Day 447 - well, once again, I have had a reality check from my wife. I find it quite unnerving how I can so easily try to lie about something to her face. Why do I do that? It’s not respectful and it’s not fair, and it does our relationship no favours whatever. The worst thing is that it was nothing sinister at all. It was to do with not having a present for one of my team and I had just said I had had it sorted. I don’t know why I just wasn’t honest.
Actually, come to think of it, I do. I’m a selfish, egotistical man child, who can’t stand confrontation and still acts like an immature brat. So that.
The really rubbish bit of this is that I know the more I do, the more suspicious she will get that I am acting out again, and I’m not! I have been clean for the number of days on the counter but her trust and faith in me is shaken once again. This is all my doing and all my own mess. I need to put the work in to get it right, and that means being truthful all the time.

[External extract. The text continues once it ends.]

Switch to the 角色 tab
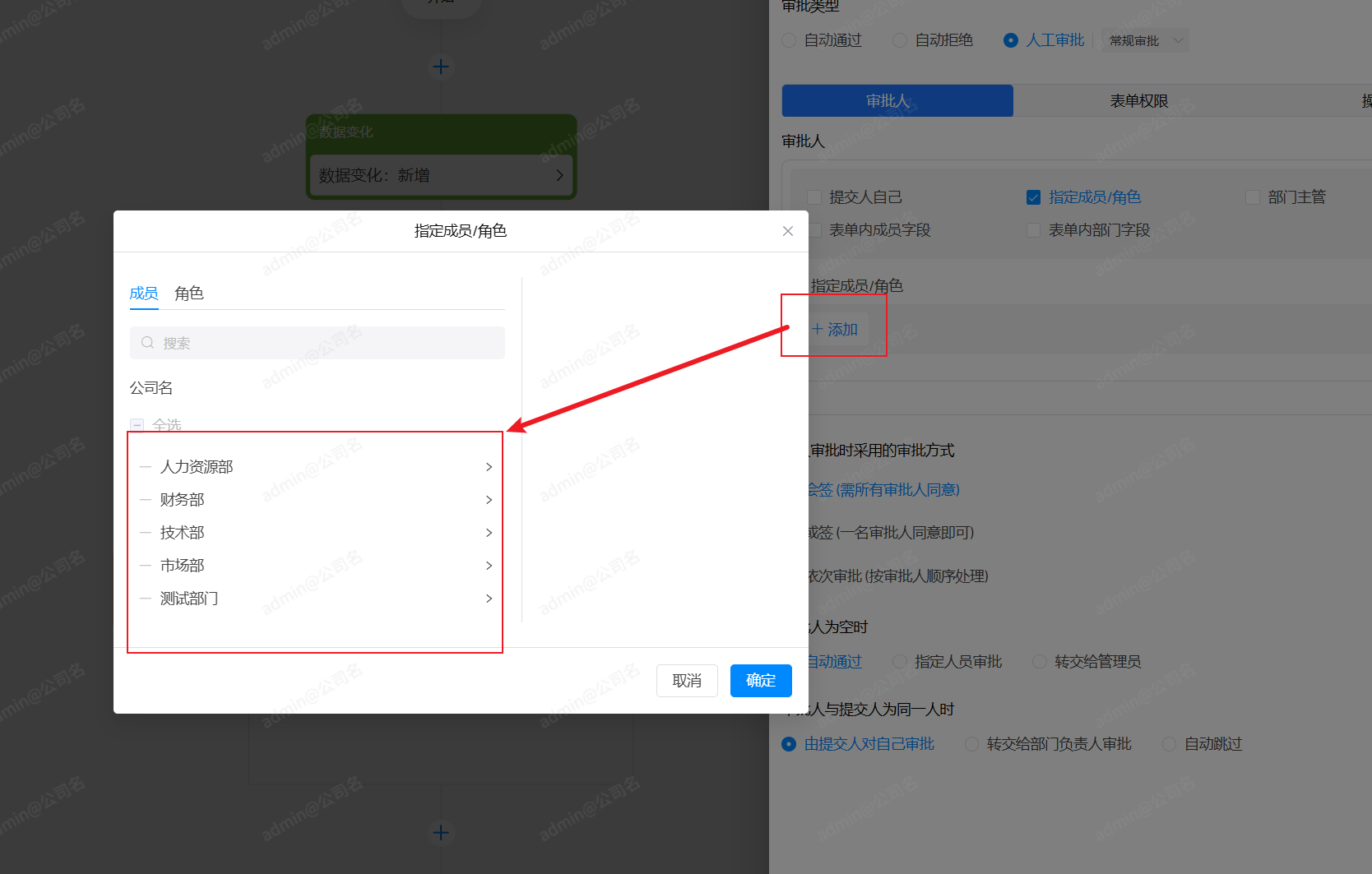 tap(188, 294)
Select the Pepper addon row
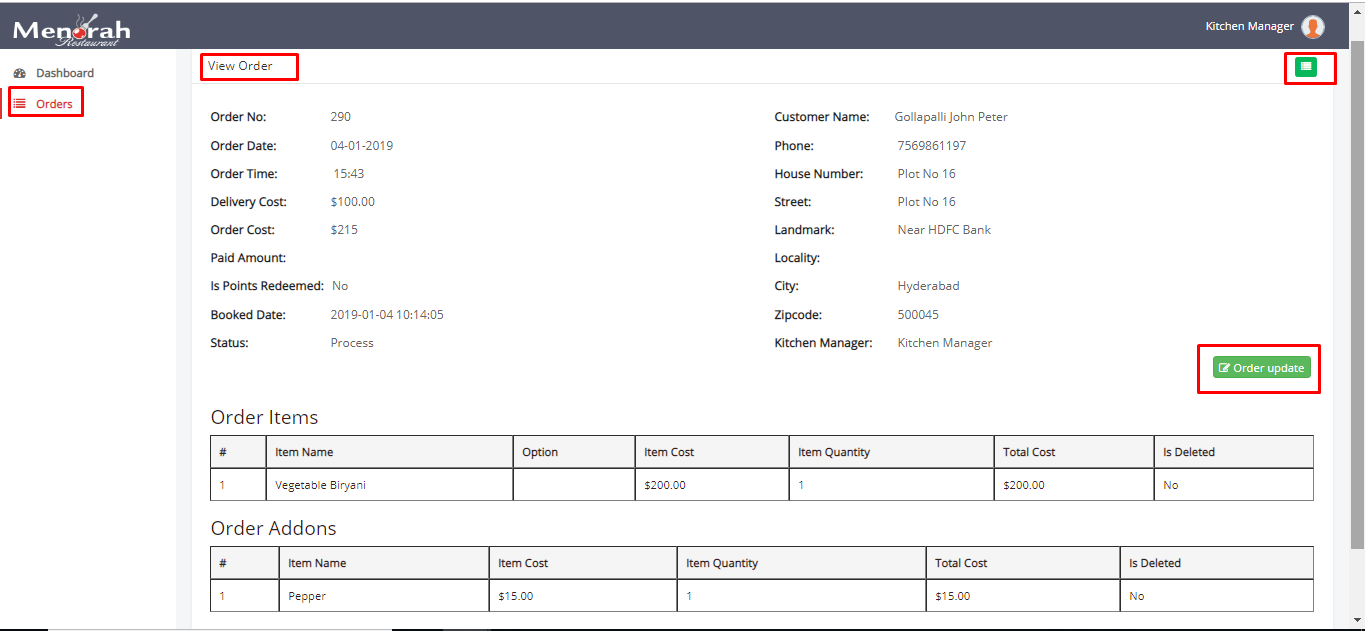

She is the best thing that has ever happened to me ever in my life and I cannot lose her. I need to be better. Always be better.
Things I am grateful for:
My beautiful wife
Nice day out
Reality checks
Things I hope for today:
Healing
Cuddles
Common sense
I feel you on the lies. Even the little ones. Every time I check myself on one it’s almost universally one reason especially with my wife.
avoiding conflict. Check that shit at the door if it’s you as well. (I’m talking to myself as well on that one)
your journal is really open and a helpful blueprint for me my guy . Keep going you’re doing awesome I think and you’ll get through to new highs in your marriage.